SELECTED EXTRACT ▸
━━━━━━━━
It’s left them once again trying to achieve what some see as an impossible task.
Asked on Saturday if promotion this season would represent his biggest achievement, Evans was unequivocal, saying: “Absolutely and it would be manager of the year.
“I remember the chief exec of Lincoln saying I would get manger of the century! He could be right.
“Our chairman is helping us every step of the way and he says, ‘Steve, it is not about resources and what we spend, we will spend to make sure there is a Gillingham football club kicking off in 2021/22.
“The government said they won’t allow clubs to go bust and that might be the case but they will be riddled with debt.”
A mid-season reshuffle has seen Olly Lee, Callum Slattery, Tyreke Johnson and Robbie Cundy signed as most of the summer loan players departed. The club are also back training at Beechings Cross, a big boost and a relief.
Travelling down to Canterbury to train in the summer wasn’t an ideal way to welcome his new band of players while closer to home they were using the facilities of the Royal Engineers.
Evans said: “Some days we were doing gym-based work when we should have been doing grass-based work, we were never ready. We were having to be careful who we signed, we lost the likes of Brandon Hanlan and Max Ehmer, that in any other year I am sure they would have been re-signed.
“Our chairman was quite rightly cautious, although both were made great offers, but were given the big money at Bristol Rovers. “We are back at Beechings now, we have been back for a couple of weeks, it makes such a big difference to morale, everyone coming in, we know where we are.”
━━━━━━━━
WRITTEN EXERCISE ▸
From the passage about Gillingham's season, list every player named as signed in the mid-season reshuffle.

SUPPLIED RECORDS ▸
━━━━━━━━
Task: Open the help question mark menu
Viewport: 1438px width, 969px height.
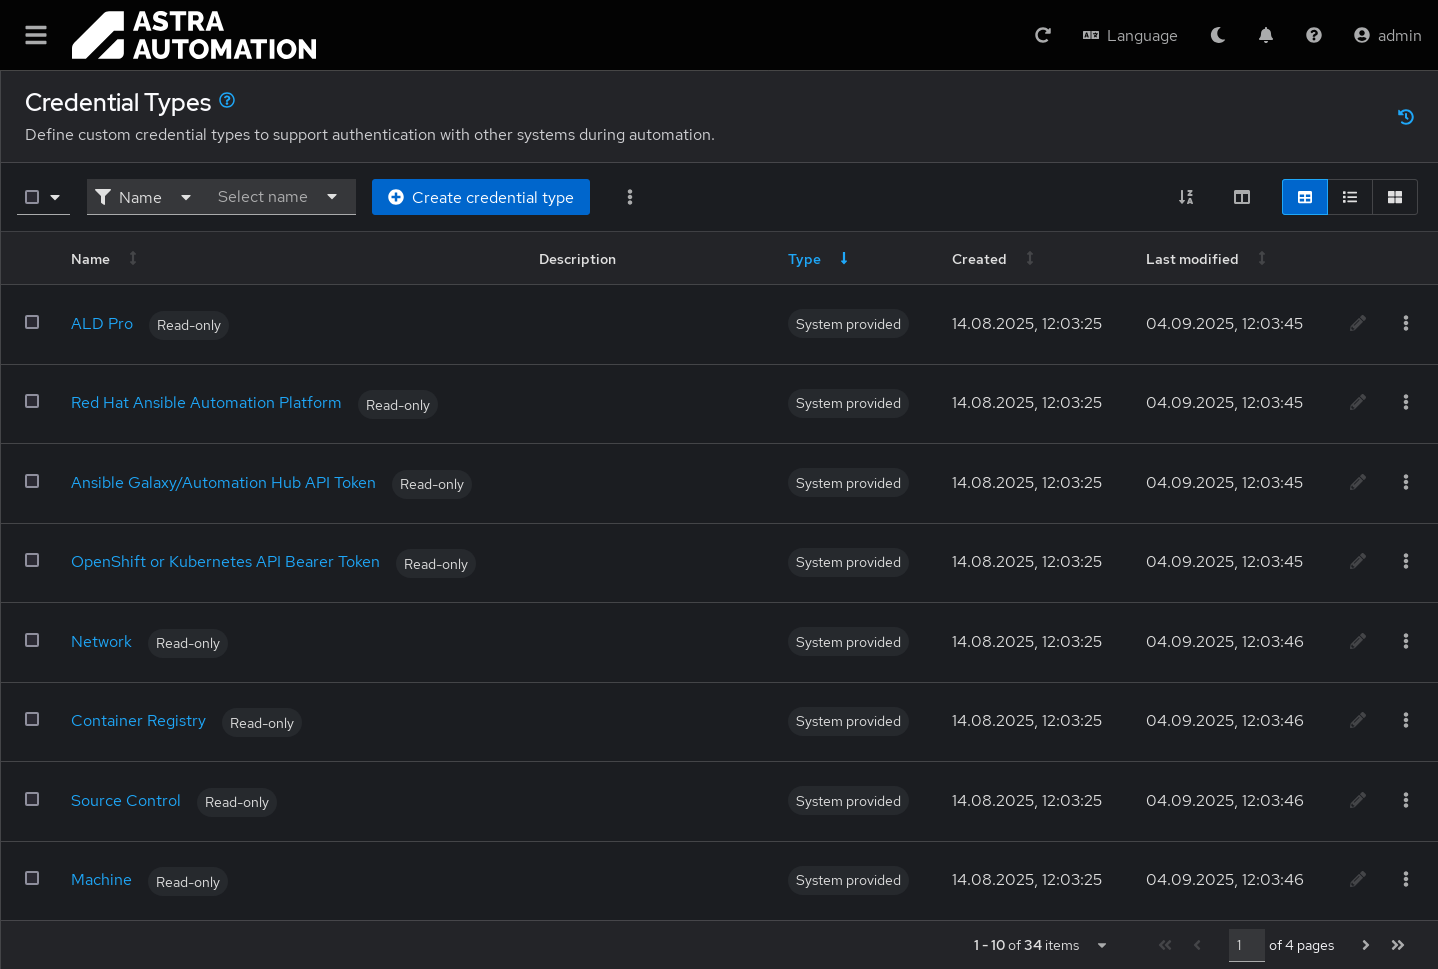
━━━━━━━━
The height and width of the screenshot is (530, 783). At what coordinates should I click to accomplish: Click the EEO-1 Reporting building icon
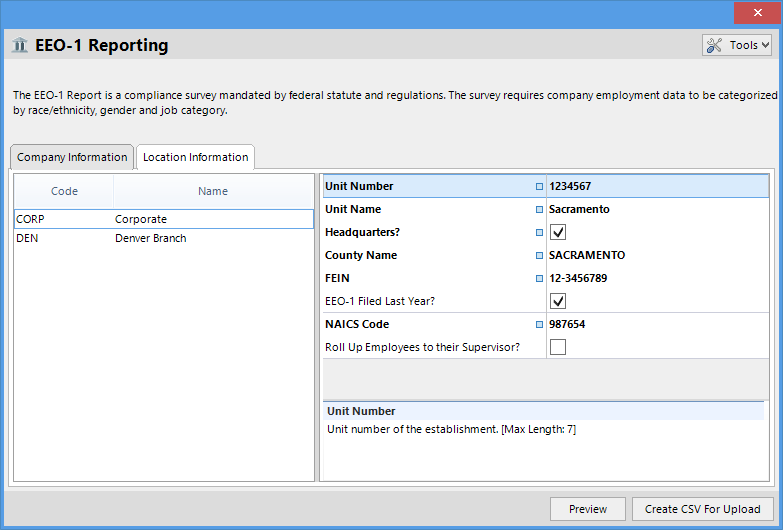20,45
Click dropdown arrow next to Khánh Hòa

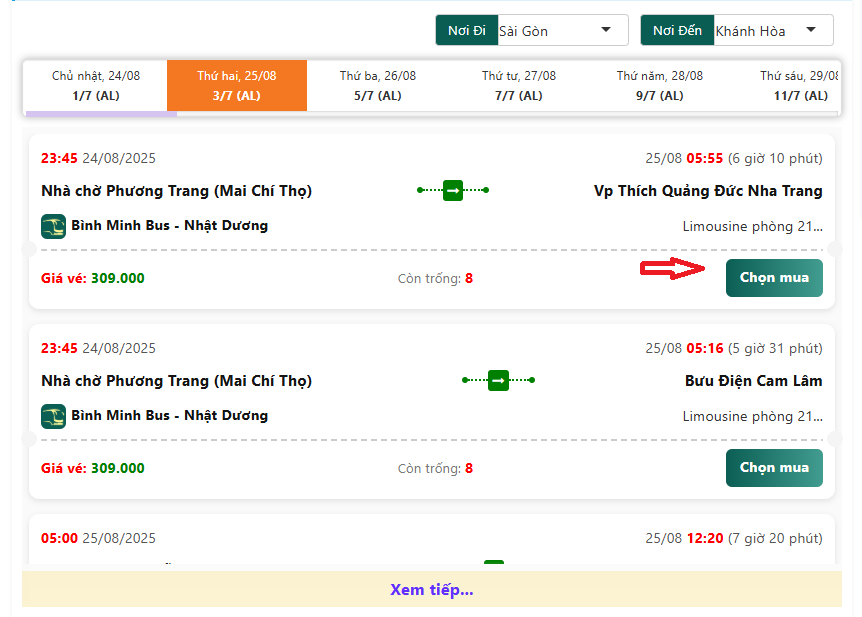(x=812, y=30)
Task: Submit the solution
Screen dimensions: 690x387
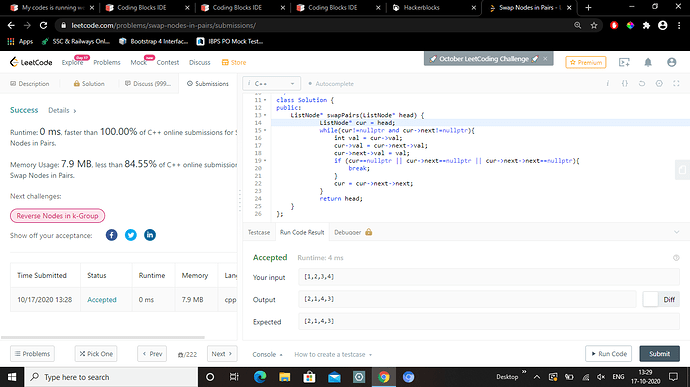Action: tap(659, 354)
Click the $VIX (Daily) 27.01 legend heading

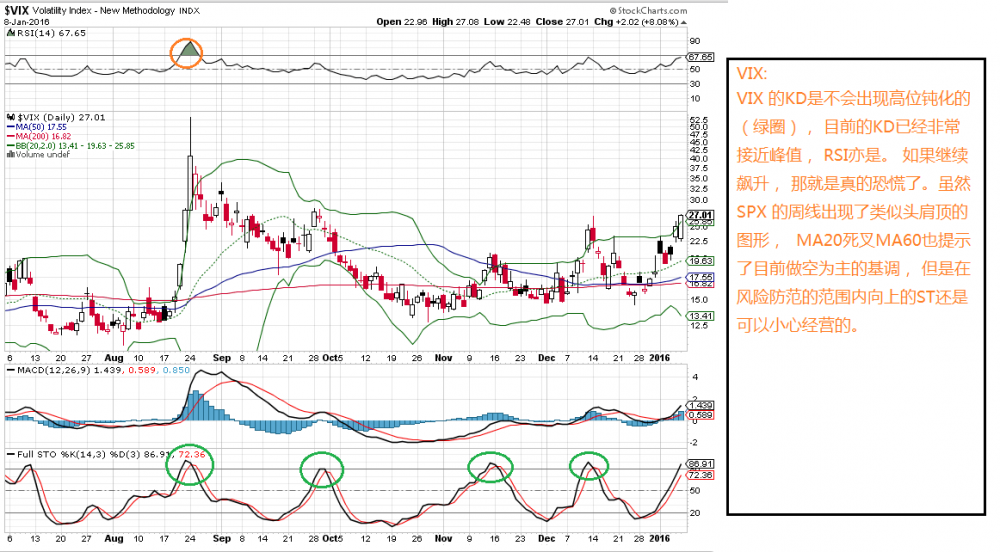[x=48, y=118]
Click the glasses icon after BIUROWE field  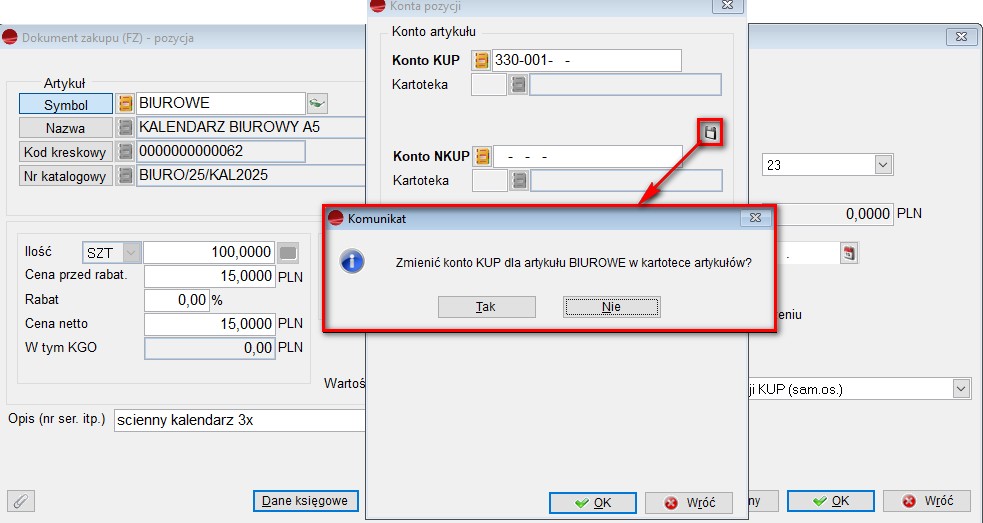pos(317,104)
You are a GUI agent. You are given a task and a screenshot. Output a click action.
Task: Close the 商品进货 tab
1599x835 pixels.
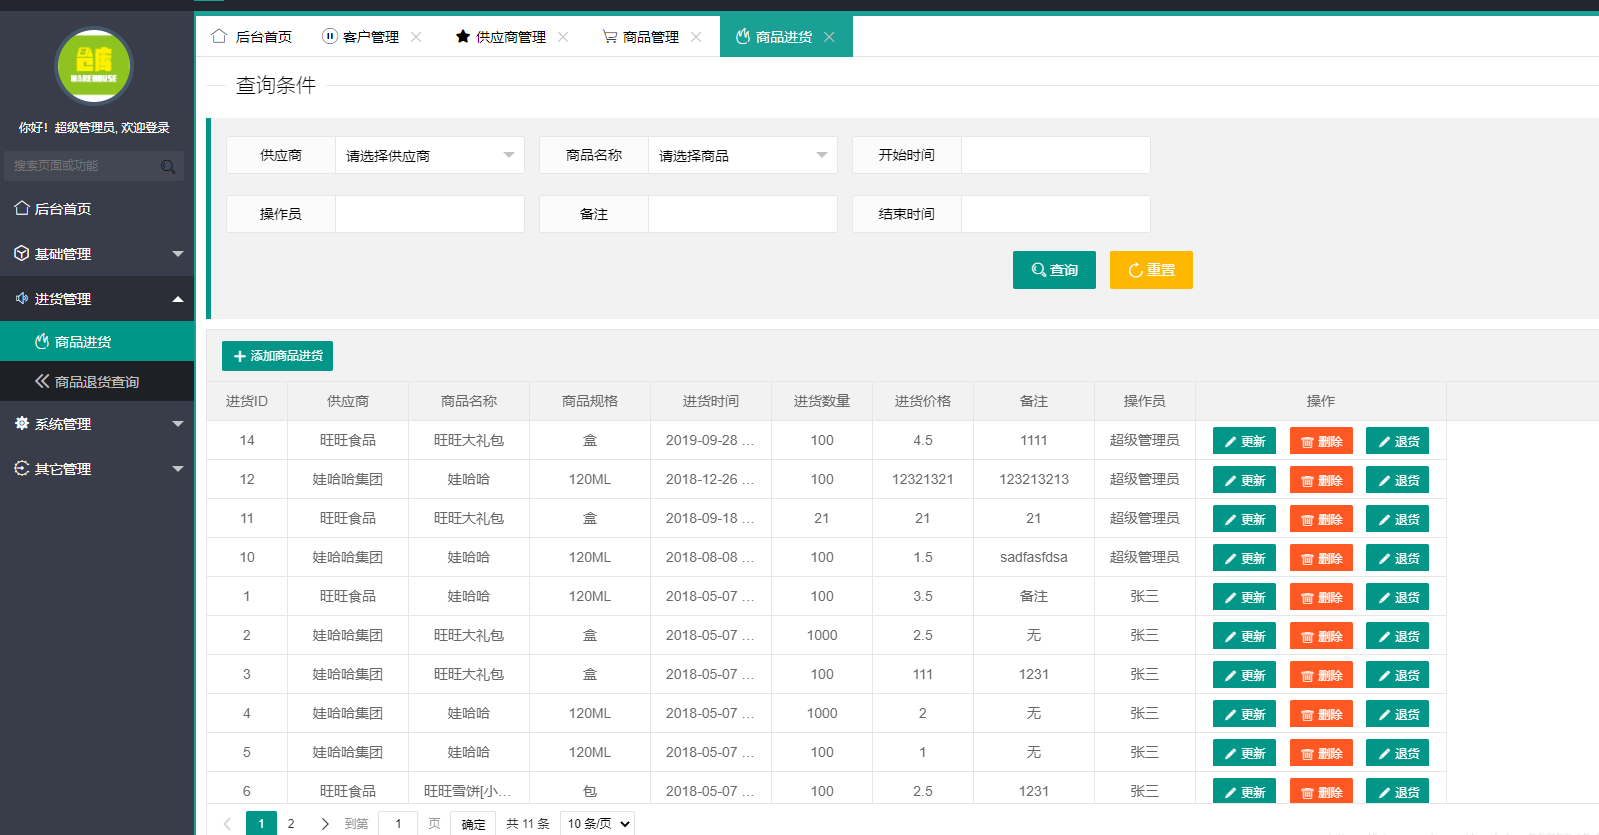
━━━━━━━━
RESPONSE TO THE EXERCISE ▸
Olly Lee, Callum Slattery, Tyreke Johnson, Robbie Cundy